#ECTRIMS2021 – Ponvory Effective in Early MS in OPTIMUM Trial
Editor’s note: The Multiple Sclerosis News Today team is providing in-depth coverage of the virtual 37th Congress of the European Committee for Treatment and Research in Multiple Sclerosis (ECTRIMS), Oct. 13–15. Go here to see the latest stories from the conference.
Treatment with Ponvory (ponesimod) markedly reduces relapse rates, fatigue, and evidence of brain damage compared with Aubagio (teriflunomide), with its beneficial effects particularly pronounced in individuals with relatively early multiple sclerosis (MS), according to a new analysis of data from the OPTIMUM clinical trial.
Data from OPTIMUM also show that Ponvory significantly decreased the use of corticosteroids to manage MS relapses.
Researchers at Janssen, which markets Ponvory, shared these results in a pair of posters at the 37th Congress of the European Committee for Treatment and Research in Multiple Sclerosis (ECTRIMS), being held virtually Oct. 13-15.
“We’re pleased to present data from our ongoing clinical program in multiple sclerosis at the ECTRIMS congress, which further support the clinical benefits of Ponvory,” Bill Martin, PhD, global therapeutic area head of neuroscience at Janssen Research and Development, said in a press release.
The Phase 3 OPTIMUM clinical trial (NCT02425644) enrolled 1,133 participants with relapsing-remitting MS (97.5%) or secondary progressive MS (2.5%) at 162 centers worldwide. Participants were treated with either Ponvory or Aubagio, both oral medications, taken daily for 108 weeks (about two years).
Full results from the trial were published earlier this year, and showed that Ponvory outperformed Aubagio in reducing relapse rates, fatigue, and evidence of brain damage. Based on the results, Ponvory was approved in the U.S. and the European Union as a treatment for relapsing forms of MS.
“The approval of Ponvory marks an important step in reinforcing our company commitment to the broader neurology field, and provides patients with a safe and efficacious new option to treat MS,” Martin said.
In general, starting treatment earlier on in the course of MS leads to better clinical outcomes. Now, researchers at Janssen conducted an analysis of data from OPTIMUM to examine the effects of Ponvory in individuals with a relatively early disease course.
The results were shared by Maria Ait-Tihyaty, PhD, director of global medical affairs at Janssen, in a poster titled “Ponesimod demonstrated increased clinical benefit over teriflunomide in early disease subgroup compared with overall population.”

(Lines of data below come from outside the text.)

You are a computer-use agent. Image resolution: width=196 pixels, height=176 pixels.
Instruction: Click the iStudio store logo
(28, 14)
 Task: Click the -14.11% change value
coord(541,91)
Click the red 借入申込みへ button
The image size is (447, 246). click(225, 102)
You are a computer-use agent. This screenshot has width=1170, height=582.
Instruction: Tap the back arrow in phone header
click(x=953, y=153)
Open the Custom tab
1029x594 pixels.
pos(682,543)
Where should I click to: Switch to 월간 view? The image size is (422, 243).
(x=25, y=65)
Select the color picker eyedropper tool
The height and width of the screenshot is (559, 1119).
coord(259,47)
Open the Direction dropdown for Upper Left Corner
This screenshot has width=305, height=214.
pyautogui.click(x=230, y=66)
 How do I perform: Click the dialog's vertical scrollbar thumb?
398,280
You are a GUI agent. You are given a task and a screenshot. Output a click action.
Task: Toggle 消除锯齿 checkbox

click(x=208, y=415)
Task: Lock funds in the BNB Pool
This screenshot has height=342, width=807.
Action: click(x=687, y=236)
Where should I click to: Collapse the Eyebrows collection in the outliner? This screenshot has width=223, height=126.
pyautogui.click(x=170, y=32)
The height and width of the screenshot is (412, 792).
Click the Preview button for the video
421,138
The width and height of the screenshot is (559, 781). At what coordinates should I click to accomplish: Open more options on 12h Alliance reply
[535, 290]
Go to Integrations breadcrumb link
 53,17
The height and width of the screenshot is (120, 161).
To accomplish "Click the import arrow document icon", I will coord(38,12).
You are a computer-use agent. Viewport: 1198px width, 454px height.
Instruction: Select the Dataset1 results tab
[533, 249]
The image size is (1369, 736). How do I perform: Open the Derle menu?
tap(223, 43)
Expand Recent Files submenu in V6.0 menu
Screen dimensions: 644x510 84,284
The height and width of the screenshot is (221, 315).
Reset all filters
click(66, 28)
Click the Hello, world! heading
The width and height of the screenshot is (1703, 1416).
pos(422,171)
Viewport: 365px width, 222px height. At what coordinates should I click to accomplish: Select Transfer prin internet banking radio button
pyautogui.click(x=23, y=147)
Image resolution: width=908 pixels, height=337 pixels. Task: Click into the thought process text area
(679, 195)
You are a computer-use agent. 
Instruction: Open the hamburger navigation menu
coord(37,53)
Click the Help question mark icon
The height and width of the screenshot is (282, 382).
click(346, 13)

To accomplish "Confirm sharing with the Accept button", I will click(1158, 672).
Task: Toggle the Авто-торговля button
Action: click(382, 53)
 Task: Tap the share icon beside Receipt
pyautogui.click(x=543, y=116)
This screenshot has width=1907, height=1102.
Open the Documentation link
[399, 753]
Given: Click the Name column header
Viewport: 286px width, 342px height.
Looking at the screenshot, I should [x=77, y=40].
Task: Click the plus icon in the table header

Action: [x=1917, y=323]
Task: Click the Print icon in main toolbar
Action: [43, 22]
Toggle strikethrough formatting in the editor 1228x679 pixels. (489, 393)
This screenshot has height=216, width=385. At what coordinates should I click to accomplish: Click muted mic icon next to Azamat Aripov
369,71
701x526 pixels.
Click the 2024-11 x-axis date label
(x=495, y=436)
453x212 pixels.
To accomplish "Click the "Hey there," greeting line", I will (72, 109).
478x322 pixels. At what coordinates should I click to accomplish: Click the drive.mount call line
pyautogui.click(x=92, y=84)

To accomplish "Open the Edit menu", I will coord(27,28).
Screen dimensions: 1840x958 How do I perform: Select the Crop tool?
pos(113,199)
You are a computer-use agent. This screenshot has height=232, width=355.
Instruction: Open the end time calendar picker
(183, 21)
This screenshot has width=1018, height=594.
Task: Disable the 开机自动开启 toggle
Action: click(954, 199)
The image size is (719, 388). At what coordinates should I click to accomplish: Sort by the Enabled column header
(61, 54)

For the purposes of the analysis, the researchers defined “early disease” as patients with an Expanded Disability Status Score (EDSS) of 3.0 or lower — indicating mild to moderate disability but no walking problems — or who had never been treated with an MS medication prior to starting on Ponvory.
In the low-EDSS group, the results showed that treatment with Ponvory reduced the annualized relapse rate by 47% and lowered fatigue scores by 4.31 points, compared with Aubagio.
For comparison, in the overall population, the annual relapse rate was 30.5% lower with Ponvory than Aubagio, and the difference in fatigue scores was on average 3.57 points.
Similar results were found in the previously untreated group, particularly regarding fatigue. The fatigue scores were even more pronouncedly reduced in the subgroup of patients who were both previously untreated and had low EDSS scores.
“Ponesimod [Ponvory] demonstrated increased clinical benefit as compared with teriflunomide [Aubagio] in early disease subgroups and compared with the overall population. This subgroup analysis confirms the advantage of using ponesimod as an early high efficacy treatment,” the researchers concluded.
In another analysis, investigators assessed the use of corticosteroids — immune-suppressing medicines that are commonly used to control MS relapses — during the OPTIMUM trial. A poster, also presented by Ait-Tihyaty and titled “Effect of ponesimod compared with teriflunomide on treatment with concomitant corticosteroids for relapse in patients with relapsing forms of multiple sclerosis,” highlighted that analysis’ findings.
Data showed that the proportion of patients who required at least one corticosteroid treatment for MS relapse was significantly lower among patients on Ponvory, compared with Aubagio (29.1% vs. 40.1%). The overall amount of corticosteroids used from the start to the end of the study was significantly lower in the Ponvory group than among those given Aubagio (3207.1 mg vs. 4257.2 mg).
Sex and prior MS treatment did not influence the results, but the team found that the differences were particularly evident in patients with earlier disease — defined as an EDSS score of 3.5 or lower at the study’s start. In patients with more severe disability, there was a trend toward greater corticosteroid use in the Ponvory group.
“In the OPTIMUM trial, patients with [relapsing MS] treated with [ponesimod] achieved a lower rate of concomitant [systemic corticosteroid] usage for the management of relapses compared with patients treated with [teriflunomide],” the researchers concluded, adding that the findings were more pronounced in patients with less disability at the study’s start.